IBM Spectrum Computing Group

Expand all | Collapse all

LSF with PowerAI docker from dockerhub

  • 1.  LSF with PowerAI docker from dockerhub

    Posted Wed February 26, 2020 10:28 AM

    Hi,

    I can do this without issues.
    $docker run -ti --env LICENSE=yes ibmcom/powerai:1.7.0-snap-ml-ubuntu18.04-py36-x86_64 bash

    I been trying to get this working via LSF. 
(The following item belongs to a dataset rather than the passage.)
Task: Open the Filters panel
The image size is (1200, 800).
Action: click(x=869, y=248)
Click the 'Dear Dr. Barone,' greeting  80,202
    I followed the steps and configured docker in lsb.applications

    Begin Application
    NAME = powerai
    DESCRIPTION = Example PowerAI application
    CONTAINER = docker[image(docker.io/ibmcom/powerai:1.7.0-snap-ml-ubuntu18.04-py36-x86_64) \
    options(--rm --net=host --ipc=host --env LICENSE=yes \
    -v MLDL_TOP:MLDL_TOP \
    -v /opt/mldl:/opt/mldl \
    /opt/mldl/scripts/dockerPasswd.sh \
    ) starter(root) ]
    EXEC_DRIVER = context[user(gilbert)] \
    starter[/opt/ibm/lsf/10.1/linux3.10-glibc2.17-x86_64/etc/docker-starter.py] \
    controller[/opt/ibm/lsf/10.1/linux3.10-glibc2.17-x86_64/etc/docker-control.py] \
    monitor[/opt/ibm/lsf/10.1/linux3.10-glibc2.17-x86_64/etc/docker-monitor.py]
    End Application

    Also set up LSF as specified in here - https://www.ibm.com/support/knowledgecenter/SSWRJV_10.1.0/lsf_docker/lsf_docker_prepare.html

    But when I try to submit a job with

    $bsub -Is -app powerai bash

    (base) gilbert@gilbert-aa:/opt/mldl/scripts$ bjobs -d -l 418

    Job <418>, User <gilbert>, Project <default>, Application <powerai>, Status <EX
    IT>, Queue <interactive>, Interactive pseudo-terminal shel
    l mode, Command <bash>, Share group charged </gilbert>
    Wed Feb 26 23:02:30: Submitted from host <gilbert-aa>, CWD </opt/mldl/scripts>;
    Wed Feb 26 23:02:30: Started 1 Task(s) on Host(s) <gilbert-aa>, Allocated 1 Slo
    t(s) on Host(s) <gilbert-aa>;
    Wed Feb 26 23:02:30: Exited with exit code 127. The CPU time used is 0.0 second
    s.
    Wed Feb 26 23:02:30: Completed <exit>.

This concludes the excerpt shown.